▸ RECORDS TO PROCESS:

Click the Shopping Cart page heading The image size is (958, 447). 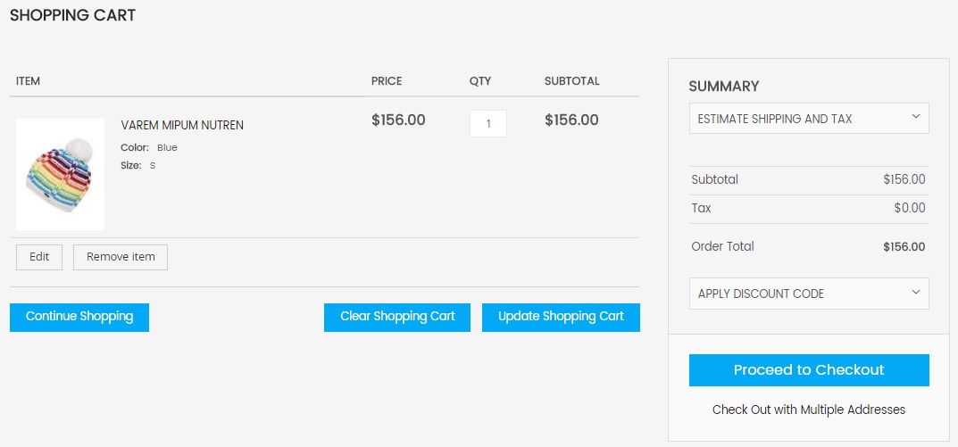pos(72,15)
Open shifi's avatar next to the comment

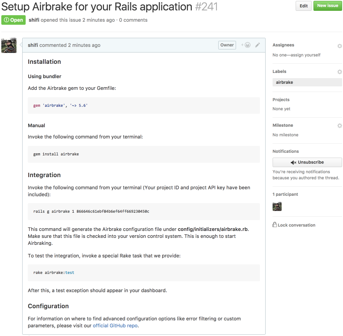(x=9, y=46)
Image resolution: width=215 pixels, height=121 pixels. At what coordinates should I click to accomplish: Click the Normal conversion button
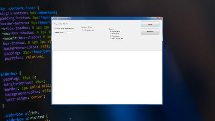150,24
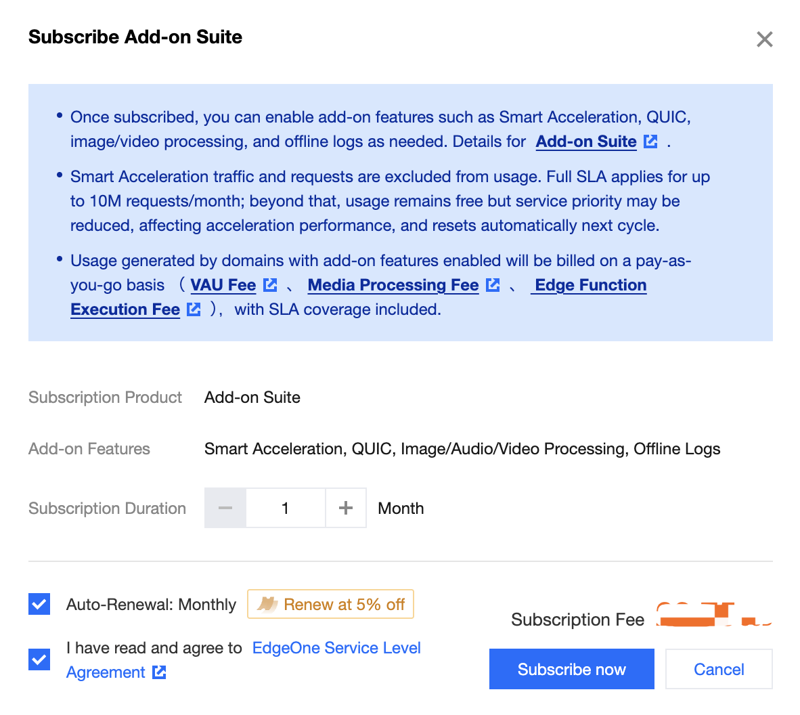This screenshot has width=800, height=715.
Task: Toggle the service agreement checkbox
Action: coord(39,660)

▸ WHAT YOU WILL DO: Skip the pictures; extract only the lines from the line with "Open shifi's avatar next to the comment" through the final line of the material, exactly as they appear.

▸ EXERCISE SOLUTION:
Open shifi's avatar next to the comment

(x=9, y=46)
Image resolution: width=215 pixels, height=121 pixels. At what coordinates should I click to accomplish: Click the Normal conversion button
150,24
This screenshot has width=800, height=715.
Task: Toggle the service agreement checkbox
Action: coord(39,660)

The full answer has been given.